TASK STATEMENT:
Copy the material below word for word, starting at the line that contains "Given: Click the" and ending after the line that contains "the Abbett account".

RECORDS TO USE:
• • •
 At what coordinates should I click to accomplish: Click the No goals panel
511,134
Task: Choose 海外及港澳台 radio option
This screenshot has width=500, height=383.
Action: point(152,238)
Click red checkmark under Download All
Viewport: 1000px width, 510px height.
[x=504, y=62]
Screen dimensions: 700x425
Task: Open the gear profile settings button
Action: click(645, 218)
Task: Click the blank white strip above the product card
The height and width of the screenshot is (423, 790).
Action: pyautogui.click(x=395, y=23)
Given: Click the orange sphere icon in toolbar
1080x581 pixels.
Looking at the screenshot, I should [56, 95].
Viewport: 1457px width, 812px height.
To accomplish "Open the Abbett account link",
• • •
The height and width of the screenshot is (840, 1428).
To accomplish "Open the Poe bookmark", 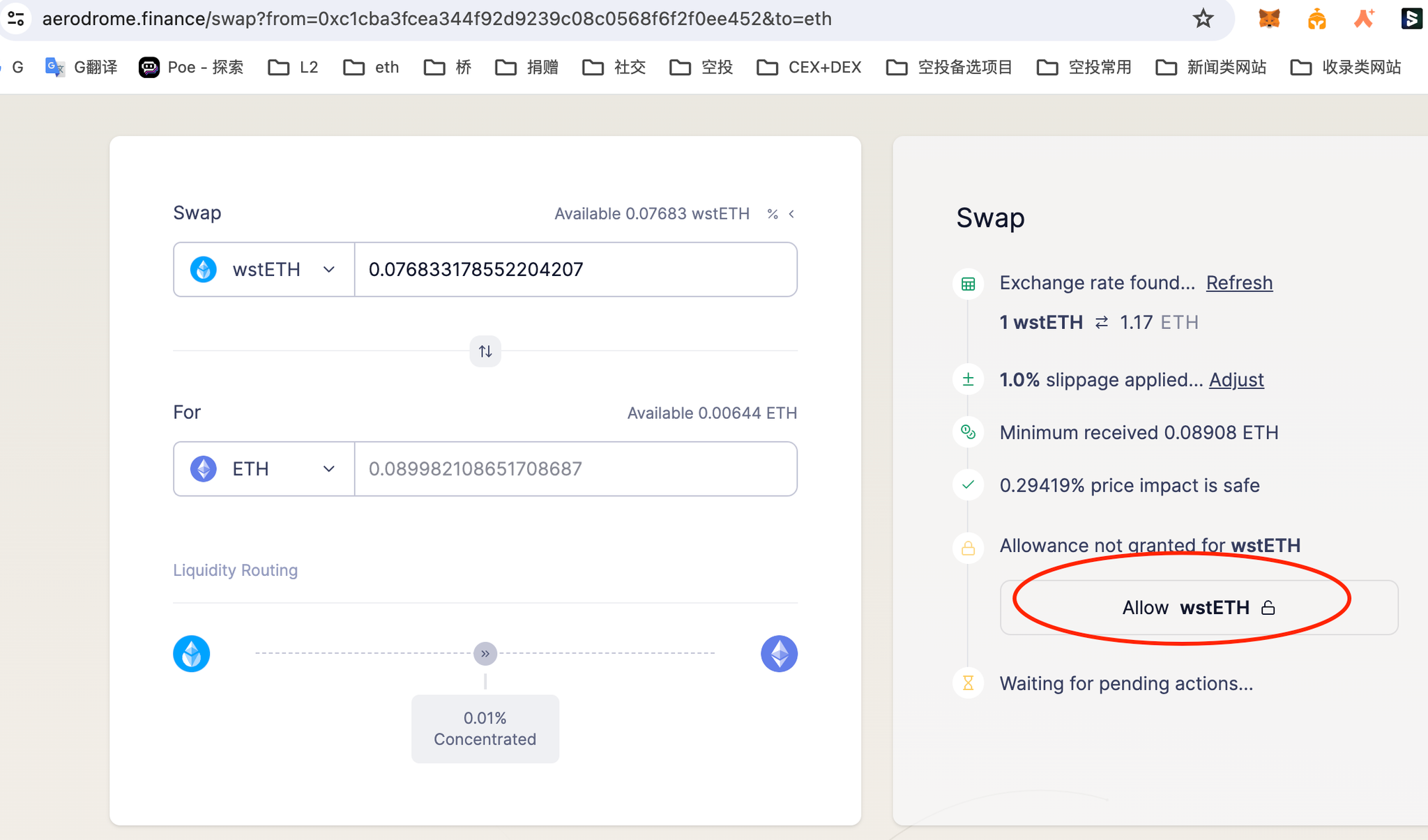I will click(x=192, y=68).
• • •
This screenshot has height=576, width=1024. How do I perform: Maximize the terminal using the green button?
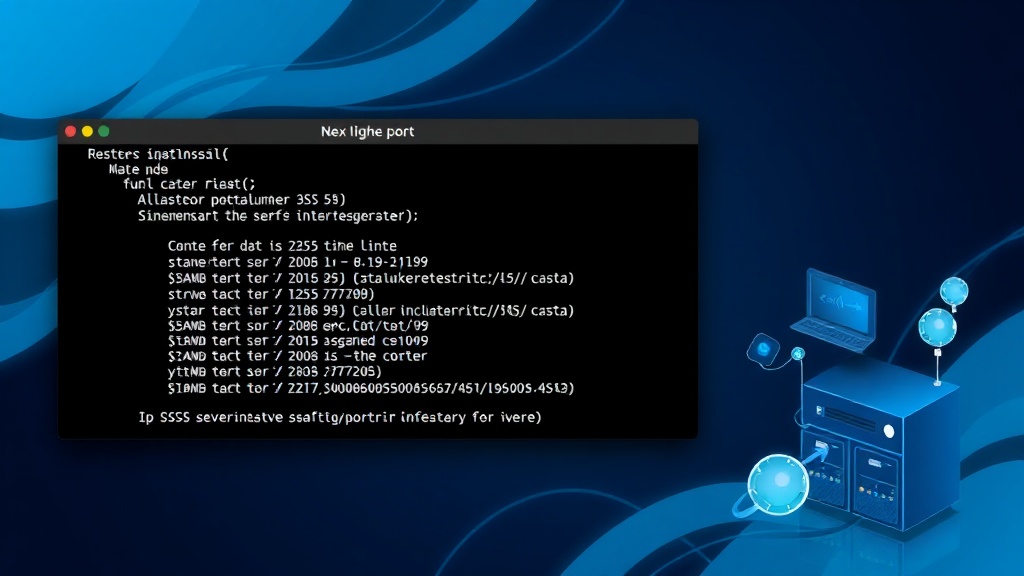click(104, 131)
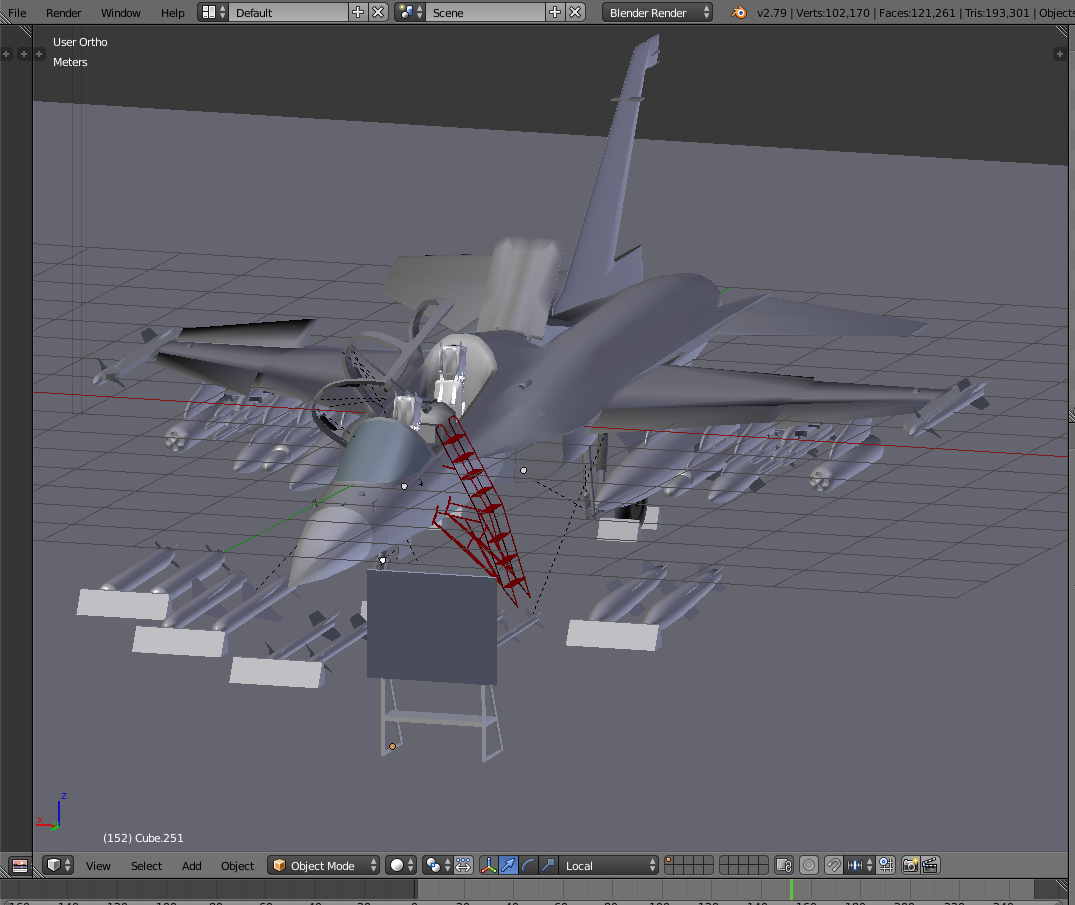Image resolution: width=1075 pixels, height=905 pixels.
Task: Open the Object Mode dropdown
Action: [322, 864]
• • •
RESPONSE TO THE TASK:
Given: Click the orange sphere icon in toolbar
1080x581 pixels.
Looking at the screenshot, I should [56, 95].
Viewport: 1457px width, 812px height.
To accomplish "Open the Abbett account link",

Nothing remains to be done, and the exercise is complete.